● Objective
Could you output the lines of the listing below as a numbered list, starting at the line that contains "Task: Open the black Tekstkleur color swatch" and ending at the last line of the listing, both included, with blank lines and pictures left out?

Records of text and element pointing
········

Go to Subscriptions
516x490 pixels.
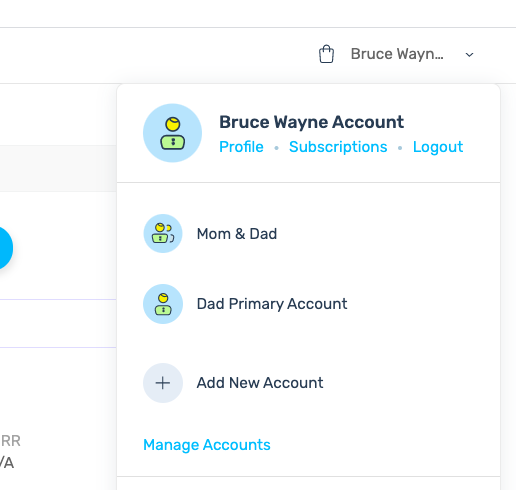click(338, 147)
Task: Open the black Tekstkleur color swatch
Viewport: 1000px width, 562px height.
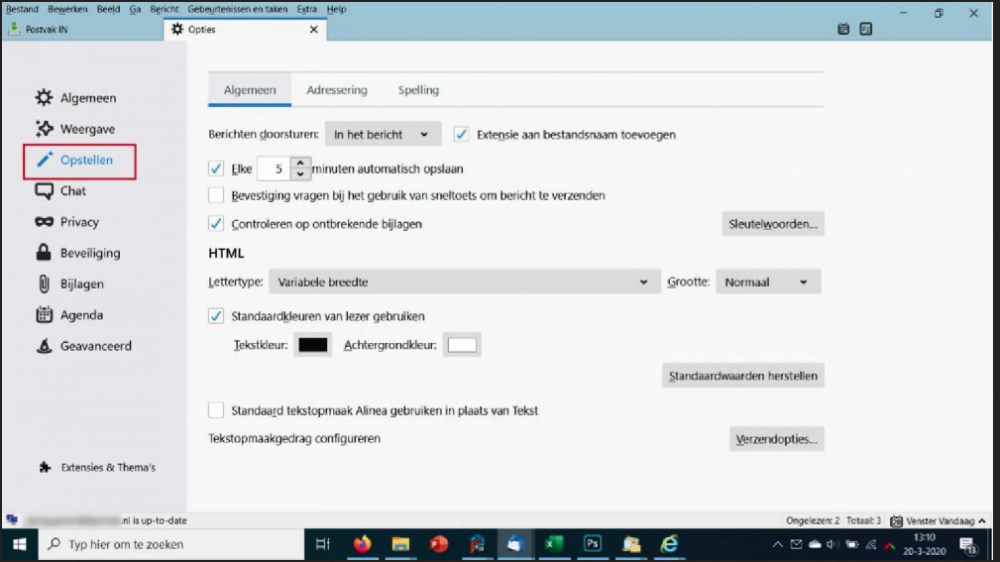Action: 313,345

········

● Full answer
1. Task: Open the black Tekstkleur color swatch
2. Viewport: 1000px width, 562px height.
3. Action: 313,345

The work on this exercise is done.